Exercise data Start Marker

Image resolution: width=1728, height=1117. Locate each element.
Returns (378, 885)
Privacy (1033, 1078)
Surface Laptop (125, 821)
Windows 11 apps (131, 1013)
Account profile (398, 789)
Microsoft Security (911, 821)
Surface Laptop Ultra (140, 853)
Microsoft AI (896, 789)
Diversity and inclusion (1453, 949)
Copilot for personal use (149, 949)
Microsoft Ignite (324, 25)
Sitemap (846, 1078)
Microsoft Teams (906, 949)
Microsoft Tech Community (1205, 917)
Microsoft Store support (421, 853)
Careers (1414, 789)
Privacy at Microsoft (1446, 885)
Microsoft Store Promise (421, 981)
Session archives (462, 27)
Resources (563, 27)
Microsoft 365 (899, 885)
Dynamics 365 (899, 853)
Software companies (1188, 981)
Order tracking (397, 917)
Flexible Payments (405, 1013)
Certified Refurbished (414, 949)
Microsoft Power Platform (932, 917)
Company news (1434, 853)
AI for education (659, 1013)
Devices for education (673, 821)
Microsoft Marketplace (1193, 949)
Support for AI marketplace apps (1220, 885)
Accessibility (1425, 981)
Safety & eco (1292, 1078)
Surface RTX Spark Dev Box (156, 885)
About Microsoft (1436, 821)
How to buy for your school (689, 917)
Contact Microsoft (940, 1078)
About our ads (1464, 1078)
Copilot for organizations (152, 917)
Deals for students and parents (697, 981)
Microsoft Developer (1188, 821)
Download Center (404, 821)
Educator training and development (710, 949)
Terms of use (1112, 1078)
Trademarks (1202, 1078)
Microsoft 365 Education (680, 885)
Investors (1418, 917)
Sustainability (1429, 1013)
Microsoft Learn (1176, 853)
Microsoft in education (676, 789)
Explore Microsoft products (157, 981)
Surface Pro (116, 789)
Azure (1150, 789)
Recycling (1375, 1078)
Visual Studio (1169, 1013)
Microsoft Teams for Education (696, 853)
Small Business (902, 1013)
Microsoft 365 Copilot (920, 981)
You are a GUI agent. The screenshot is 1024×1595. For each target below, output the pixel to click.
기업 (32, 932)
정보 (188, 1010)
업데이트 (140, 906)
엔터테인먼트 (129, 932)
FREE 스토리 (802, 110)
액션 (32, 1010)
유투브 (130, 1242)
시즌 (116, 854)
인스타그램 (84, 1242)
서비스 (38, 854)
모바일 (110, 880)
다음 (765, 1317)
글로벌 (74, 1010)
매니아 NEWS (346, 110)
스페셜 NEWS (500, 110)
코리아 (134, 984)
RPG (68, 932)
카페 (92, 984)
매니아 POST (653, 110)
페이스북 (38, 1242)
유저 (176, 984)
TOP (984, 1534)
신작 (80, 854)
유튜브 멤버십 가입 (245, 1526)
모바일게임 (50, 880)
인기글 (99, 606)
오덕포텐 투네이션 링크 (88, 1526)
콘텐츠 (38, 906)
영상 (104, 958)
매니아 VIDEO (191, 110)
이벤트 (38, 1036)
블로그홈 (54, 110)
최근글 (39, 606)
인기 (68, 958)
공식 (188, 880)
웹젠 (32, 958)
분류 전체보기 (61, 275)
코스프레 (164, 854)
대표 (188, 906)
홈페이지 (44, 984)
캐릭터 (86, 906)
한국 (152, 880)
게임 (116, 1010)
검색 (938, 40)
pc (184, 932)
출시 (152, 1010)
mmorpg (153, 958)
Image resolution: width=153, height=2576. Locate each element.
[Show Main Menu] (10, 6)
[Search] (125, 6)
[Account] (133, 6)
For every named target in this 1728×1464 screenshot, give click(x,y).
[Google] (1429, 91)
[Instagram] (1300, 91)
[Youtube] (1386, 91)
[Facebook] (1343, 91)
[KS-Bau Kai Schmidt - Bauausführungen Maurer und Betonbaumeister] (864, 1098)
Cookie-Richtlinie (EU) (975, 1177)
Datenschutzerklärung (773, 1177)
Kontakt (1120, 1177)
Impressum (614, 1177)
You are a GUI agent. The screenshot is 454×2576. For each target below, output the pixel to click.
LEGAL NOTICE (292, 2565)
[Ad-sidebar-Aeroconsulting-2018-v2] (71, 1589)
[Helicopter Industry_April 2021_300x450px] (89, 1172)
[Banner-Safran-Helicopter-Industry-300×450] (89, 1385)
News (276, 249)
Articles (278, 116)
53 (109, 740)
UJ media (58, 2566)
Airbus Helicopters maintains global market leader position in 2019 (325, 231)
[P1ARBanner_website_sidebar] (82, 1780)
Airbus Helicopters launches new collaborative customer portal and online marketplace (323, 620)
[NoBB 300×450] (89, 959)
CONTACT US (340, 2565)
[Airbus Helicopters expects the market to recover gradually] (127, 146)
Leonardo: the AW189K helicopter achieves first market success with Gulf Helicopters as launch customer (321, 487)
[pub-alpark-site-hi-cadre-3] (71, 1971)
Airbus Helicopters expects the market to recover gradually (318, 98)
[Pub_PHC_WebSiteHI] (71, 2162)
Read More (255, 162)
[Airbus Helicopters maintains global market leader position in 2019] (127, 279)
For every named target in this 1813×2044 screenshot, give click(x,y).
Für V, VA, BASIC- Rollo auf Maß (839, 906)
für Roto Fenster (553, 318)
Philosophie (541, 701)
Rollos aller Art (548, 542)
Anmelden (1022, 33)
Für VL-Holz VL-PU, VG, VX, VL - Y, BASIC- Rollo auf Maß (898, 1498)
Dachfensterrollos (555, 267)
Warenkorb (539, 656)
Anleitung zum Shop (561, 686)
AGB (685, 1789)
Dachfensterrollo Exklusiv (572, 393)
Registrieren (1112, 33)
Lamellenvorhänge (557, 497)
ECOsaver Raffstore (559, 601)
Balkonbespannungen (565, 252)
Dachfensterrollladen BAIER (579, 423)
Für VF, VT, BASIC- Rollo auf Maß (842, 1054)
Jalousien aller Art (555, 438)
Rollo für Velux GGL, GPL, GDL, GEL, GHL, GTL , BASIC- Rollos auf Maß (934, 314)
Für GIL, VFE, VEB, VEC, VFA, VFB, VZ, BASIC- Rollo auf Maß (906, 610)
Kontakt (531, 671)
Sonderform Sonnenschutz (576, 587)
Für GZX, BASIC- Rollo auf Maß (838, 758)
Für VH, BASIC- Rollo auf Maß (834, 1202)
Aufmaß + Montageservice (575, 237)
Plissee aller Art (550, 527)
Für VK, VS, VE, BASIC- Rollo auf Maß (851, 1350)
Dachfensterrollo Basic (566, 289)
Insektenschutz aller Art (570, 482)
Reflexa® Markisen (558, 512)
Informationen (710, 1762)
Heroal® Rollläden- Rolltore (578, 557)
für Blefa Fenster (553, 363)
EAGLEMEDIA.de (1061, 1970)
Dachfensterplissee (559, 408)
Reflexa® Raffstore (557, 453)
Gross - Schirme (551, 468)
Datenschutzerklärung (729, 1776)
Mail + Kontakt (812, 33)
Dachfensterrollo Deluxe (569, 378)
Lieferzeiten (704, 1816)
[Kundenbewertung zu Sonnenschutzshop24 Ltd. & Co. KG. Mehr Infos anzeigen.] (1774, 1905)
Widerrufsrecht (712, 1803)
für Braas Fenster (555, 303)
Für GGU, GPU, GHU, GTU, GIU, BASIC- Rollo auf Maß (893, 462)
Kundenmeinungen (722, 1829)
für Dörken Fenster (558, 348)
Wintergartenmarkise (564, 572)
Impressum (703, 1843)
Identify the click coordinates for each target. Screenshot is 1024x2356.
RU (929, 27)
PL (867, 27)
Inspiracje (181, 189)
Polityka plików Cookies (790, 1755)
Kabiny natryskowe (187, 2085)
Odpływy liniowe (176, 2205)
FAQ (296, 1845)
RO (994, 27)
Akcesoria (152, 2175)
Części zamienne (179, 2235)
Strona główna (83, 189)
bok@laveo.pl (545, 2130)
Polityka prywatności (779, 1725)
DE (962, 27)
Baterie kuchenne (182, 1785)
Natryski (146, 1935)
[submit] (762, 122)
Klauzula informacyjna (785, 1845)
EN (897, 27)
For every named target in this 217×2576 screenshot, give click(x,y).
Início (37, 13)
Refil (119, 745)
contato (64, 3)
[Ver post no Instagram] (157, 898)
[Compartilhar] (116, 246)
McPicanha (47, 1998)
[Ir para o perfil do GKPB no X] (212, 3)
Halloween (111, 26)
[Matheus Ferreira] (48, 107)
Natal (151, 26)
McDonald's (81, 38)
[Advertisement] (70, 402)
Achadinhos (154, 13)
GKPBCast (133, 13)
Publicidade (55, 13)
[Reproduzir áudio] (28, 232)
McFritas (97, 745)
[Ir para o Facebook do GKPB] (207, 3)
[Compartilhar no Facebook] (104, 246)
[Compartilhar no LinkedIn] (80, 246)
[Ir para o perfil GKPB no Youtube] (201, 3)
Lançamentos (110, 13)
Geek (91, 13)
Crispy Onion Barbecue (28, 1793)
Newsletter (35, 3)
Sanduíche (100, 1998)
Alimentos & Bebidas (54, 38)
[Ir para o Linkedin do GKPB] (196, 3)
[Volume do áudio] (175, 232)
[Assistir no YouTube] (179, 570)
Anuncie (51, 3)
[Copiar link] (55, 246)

Exercise data End Marker

> **Assignment**: Everything above from the line with "Microsoft Ignite (324, 25)" to the line with "Trademarks (1202, 1078)", both included, must be repeated exactly, and nothing outside that range.

> **Task solution**:
Microsoft Ignite (324, 25)
Sitemap (846, 1078)
Microsoft Teams (906, 949)
Microsoft Tech Community (1205, 917)
Microsoft Store support (421, 853)
Careers (1414, 789)
Privacy at Microsoft (1446, 885)
Microsoft Store Promise (421, 981)
Session archives (462, 27)
Resources (563, 27)
Microsoft 365 (899, 885)
Dynamics 365 (899, 853)
Software companies (1188, 981)
Order tracking (397, 917)
Flexible Payments (405, 1013)
Certified Refurbished (414, 949)
Microsoft Power Platform (932, 917)
Company news (1434, 853)
AI for education (659, 1013)
Devices for education (673, 821)
Microsoft Marketplace (1193, 949)
Support for AI marketplace apps (1220, 885)
Accessibility (1425, 981)
Safety & eco (1292, 1078)
Surface RTX Spark Dev Box (156, 885)
About Microsoft (1436, 821)
How to buy for your school (689, 917)
Contact Microsoft (940, 1078)
About our ads (1464, 1078)
Copilot for organizations (152, 917)
Deals for students and parents (697, 981)
Microsoft Developer (1188, 821)
Download Center (404, 821)
Educator training and development (710, 949)
Terms of use (1112, 1078)
Trademarks (1202, 1078)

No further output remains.